En se promenant dans les rues, Désérable prend le pouls de la ville. A Téhéran, contrairement à ce que disent certains média occidentaux, la peur n’a pas changé de camp (la rue a toujours peur) mais elle s’est propagé jusqu’au pouvoir. La rue a toujours peur mais elle s’est doublée de courage : les gens cherchent à faire des actes de résistance (jeunes femmes aux cheveux dévoilés, graffitis peints sur les murs, cris lancés dans la nuit : « à mort le dictateur » ou « femme vie liberté »). Toutefois, il n’y a pas d’organisation : les gens se reconnaissent et agissent de manière spontanée en fonction du contexte. En tant qu’européen, Désérable est souvent abordé : c’est ainsi qu’il rencontre Niloofar, jeune femme qui étudie à Téhéran, près de la place Enghelab, où sont regroupées toutes les libraires (on y trouve de tout, de Mein Kampf à Anna Karénine en passant par Da Vinci Code). Niloofar cache à ses parents son militantisme pour éviter qu’ils s’inquiètent mais elle rêve ouvertement à la chute du régime. A la nuit tombée, dans la rue, Niloofar crie « Marg bar dictator » (mort au dictateur). Désembar a un premier réflexe de peur (s’éloigner le plus vite possible) puis il s’émerveille de l’écho quand le cri est repris dans la nuit par d’autres voix invisibles. Niloofar révèle à Désérable que la peur des jeunes ce n’est pas la mort (car « derrière chaque personne qui meurt battent mille cœurs ») mais la prison, qui est synonyme de torture et de viol (de nombreux jeunes se suicident en sortant de prison, notamment les jeunes femmes car certains viols filmés deviennent des armes de chantage).

3. QOM
Le trajet vers Qom est le premier voyage routier de Désérable. Expérience terrifiante car les Iraniens conduisent comme (je cite) des « tarés ». Ainsi, Désérable a rencontré son chauffeur (Ali) après avoir été renversé dans la rue tandis qu’il allait prendre le bus. Pour s’excuser, Ali, qui allait vers Qom, l’avait pris en voiture puis fait discussion tout le long du trajet. Ali reconnaît que les Iraniens conduisent mal mais rejettent la faute sur Reza Shah Pahlavi, qui a modernisé le pays à marche forcée dans les années 20 sur le modèle Ataturk : les gens sont passés de l’âne à la voiture sans jamais avoir appris à conduire…

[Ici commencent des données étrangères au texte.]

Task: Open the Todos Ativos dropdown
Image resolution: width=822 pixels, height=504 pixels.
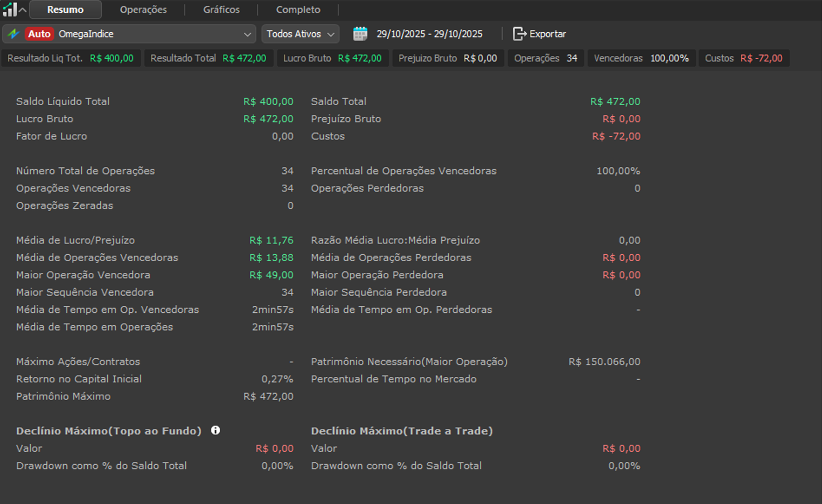Action: [x=300, y=34]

La discussion avec Ali est aussi un bel exemple de la pratique du ta’arof, qui est une forme iranienne de politesse poussée à l’extrême et parfois difficile à interpréter. Par exemple, tout chauffeur de taxi insistera pour rendre service et qu’on ne le paye pas : néanmoins, il faut insister pour le payer et surtout ne jamais partir sans payer, sous peine de sérieux problème… En fait, pour un européen, il est souvent difficile de discerner ce qui est sincère et ce qui est ta’arof : il faut essayer de distinguer les subtilités qui induisent des réserves car si l’interlocuteur laisse planer une difficulté, c’est qu’il escompte qu’on la saisisse pour ne pas donner suite (exemple avec Ali : « si tu veux, je t’invite à dormir chez moi mais c’est petit - on pourra se serrer mais il faudra faire attention à mon frère qui est malade » = ta’arof).

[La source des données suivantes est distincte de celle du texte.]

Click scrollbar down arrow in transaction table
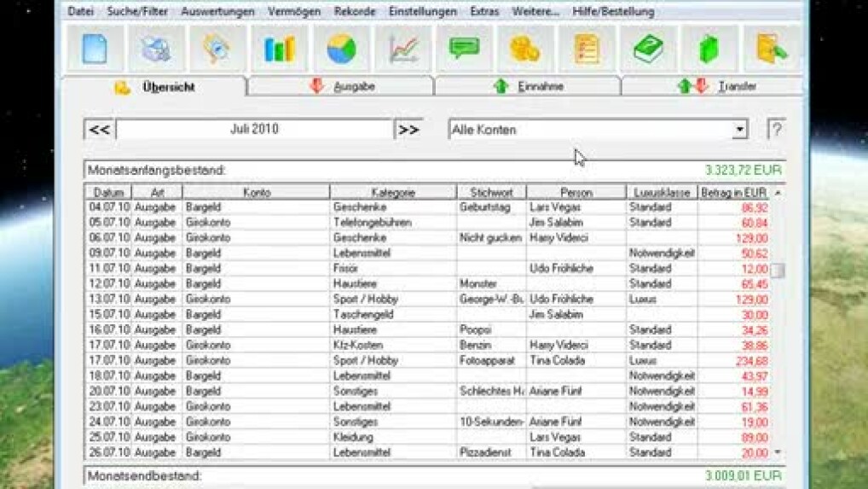Viewport: 868px width, 489px height. pos(778,452)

Qom est une ville où Désérable ne reste pas très longtemps. Ville sainte chiite, avec des mollahs partout, c’est à Qom que Khomeini a décrété le port du voile obligatoire et c’est aussi à Qom qu’ont commencé en 1978 les premières manifestations contre le Shah, trop indifférent à la misère du peuple, car obnubilé par son rêve de puissance économique et pétrolière. Sa femme Farah fut sans doute soucieuse du peuple car elle aimait rendre visite aux pauvres mais elle ne s’aperçut peut-être jamais que tout était factice et mis en scène, que toutes ses visites étaient arrangées et qu’en définitive on lui cachait le « vrai » peuple. En février 1979, à Qom, la révolution islamique fut vécue comme une libération.

4. ISPAHAN
Désérable fait la connaissance de Yassin, professeur de biologie à la retraite, qui l’a pris en stop à la sortie de Qom. C’est l’une des rares personnes ouvertement favorables au régime que Désérable a rencontrées et il est troublé de trouver Yassin plutôt sympathique et cordial. Yassin est partisan du programme nucléaire iranien pour que l’Occident arrête de les mépriser mais déclare n’avoir aucune haine envers les USA et les Américains, ni contre les Juifs, juste envers Israël qui n’est pas un pays mais une force d’occupation à combattre. Yassin a trois filles qu’il adore : il voudrait qu’elles portent le tchador mais elles n’acceptent que le hidjab. Désérable est amusé et touché par le sourire de ce père fataliste et plein de tendresse : « elles sont grandes, elles font ce qu’elles veulent ».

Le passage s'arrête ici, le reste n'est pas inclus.